» **SUPPLIED MATERIAL**:
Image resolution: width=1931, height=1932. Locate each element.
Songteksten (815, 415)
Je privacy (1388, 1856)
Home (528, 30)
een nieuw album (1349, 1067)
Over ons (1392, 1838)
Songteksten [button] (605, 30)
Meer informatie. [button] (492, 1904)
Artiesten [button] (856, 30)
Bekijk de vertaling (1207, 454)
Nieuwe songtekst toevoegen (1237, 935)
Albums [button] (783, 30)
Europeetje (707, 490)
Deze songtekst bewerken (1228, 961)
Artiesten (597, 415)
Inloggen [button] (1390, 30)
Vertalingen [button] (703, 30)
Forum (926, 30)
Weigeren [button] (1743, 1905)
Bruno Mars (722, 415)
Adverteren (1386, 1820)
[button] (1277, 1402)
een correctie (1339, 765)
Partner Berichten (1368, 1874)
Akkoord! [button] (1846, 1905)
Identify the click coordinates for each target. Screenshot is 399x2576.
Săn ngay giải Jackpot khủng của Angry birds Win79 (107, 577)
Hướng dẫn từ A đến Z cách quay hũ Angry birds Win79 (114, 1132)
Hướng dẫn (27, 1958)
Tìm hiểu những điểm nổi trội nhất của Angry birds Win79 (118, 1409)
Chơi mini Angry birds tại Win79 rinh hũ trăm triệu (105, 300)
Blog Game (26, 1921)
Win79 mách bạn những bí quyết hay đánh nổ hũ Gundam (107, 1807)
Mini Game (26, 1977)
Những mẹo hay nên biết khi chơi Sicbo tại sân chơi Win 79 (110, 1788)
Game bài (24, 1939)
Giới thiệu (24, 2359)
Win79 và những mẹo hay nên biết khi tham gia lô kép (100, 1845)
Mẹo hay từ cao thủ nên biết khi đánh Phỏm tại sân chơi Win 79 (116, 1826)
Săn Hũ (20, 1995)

» **TRY IT**:
Among the entries above, copy exactly only the lines starting with the one containing "Chơi mini Angry" and going through the one containing "Win79 và những", both ends included.

» **SOLUTION TO THIS EXERCISE**:
Chơi mini Angry birds tại Win79 rinh hũ trăm triệu (105, 300)
Blog Game (26, 1921)
Win79 mách bạn những bí quyết hay đánh nổ hũ Gundam (107, 1807)
Mini Game (26, 1977)
Những mẹo hay nên biết khi chơi Sicbo tại sân chơi Win 79 (110, 1788)
Game bài (24, 1939)
Giới thiệu (24, 2359)
Win79 và những mẹo hay nên biết khi tham gia lô kép (100, 1845)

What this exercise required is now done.